Extracted records -

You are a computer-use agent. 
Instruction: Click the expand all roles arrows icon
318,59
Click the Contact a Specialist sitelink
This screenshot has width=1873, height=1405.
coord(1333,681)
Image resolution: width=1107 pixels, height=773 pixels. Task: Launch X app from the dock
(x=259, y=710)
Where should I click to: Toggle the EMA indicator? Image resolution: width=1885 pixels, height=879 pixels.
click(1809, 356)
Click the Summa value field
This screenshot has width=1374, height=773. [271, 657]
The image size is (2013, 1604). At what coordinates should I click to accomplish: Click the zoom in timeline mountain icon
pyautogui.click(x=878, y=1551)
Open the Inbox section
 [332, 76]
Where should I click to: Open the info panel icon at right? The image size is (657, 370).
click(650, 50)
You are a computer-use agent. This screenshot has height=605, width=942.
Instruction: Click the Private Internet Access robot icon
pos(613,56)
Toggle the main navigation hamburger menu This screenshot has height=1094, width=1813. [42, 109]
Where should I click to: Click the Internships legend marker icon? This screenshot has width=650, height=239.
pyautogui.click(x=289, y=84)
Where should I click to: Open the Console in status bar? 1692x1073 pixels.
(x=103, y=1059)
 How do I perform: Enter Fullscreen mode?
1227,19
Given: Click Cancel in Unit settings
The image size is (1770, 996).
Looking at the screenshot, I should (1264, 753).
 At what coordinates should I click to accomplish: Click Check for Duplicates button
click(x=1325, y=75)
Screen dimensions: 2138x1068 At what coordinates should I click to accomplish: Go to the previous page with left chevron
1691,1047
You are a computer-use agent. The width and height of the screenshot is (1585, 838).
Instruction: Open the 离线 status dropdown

Required work -
Print out an identical copy of the whole listing.

Solution to this problem -
You are a computer-use agent. 
Instruction: Click the expand all roles arrows icon
318,59
Click the Contact a Specialist sitelink
This screenshot has width=1873, height=1405.
coord(1333,681)
Image resolution: width=1107 pixels, height=773 pixels. Task: Launch X app from the dock
(x=259, y=710)
Where should I click to: Toggle the EMA indicator? Image resolution: width=1885 pixels, height=879 pixels.
click(1809, 356)
Click the Summa value field
This screenshot has width=1374, height=773. [271, 657]
The image size is (2013, 1604). At what coordinates should I click to accomplish: Click the zoom in timeline mountain icon
pyautogui.click(x=878, y=1551)
Open the Inbox section
 [332, 76]
Where should I click to: Open the info panel icon at right? The image size is (657, 370).
click(650, 50)
You are a computer-use agent. This screenshot has height=605, width=942.
Instruction: Click the Private Internet Access robot icon
pos(613,56)
Toggle the main navigation hamburger menu This screenshot has height=1094, width=1813. [42, 109]
Where should I click to: Click the Internships legend marker icon? This screenshot has width=650, height=239.
pyautogui.click(x=289, y=84)
Where should I click to: Open the Console in status bar? 1692x1073 pixels.
(x=103, y=1059)
 How do I perform: Enter Fullscreen mode?
1227,19
Given: Click Cancel in Unit settings
The image size is (1770, 996).
Looking at the screenshot, I should (1264, 753).
 At what coordinates should I click to accomplish: Click Check for Duplicates button
click(x=1325, y=75)
Screen dimensions: 2138x1068 At what coordinates should I click to accomplish: Go to the previous page with left chevron
1691,1047
You are a computer-use agent. The width and height of the screenshot is (1585, 838).
Instruction: Open the 离线 status dropdown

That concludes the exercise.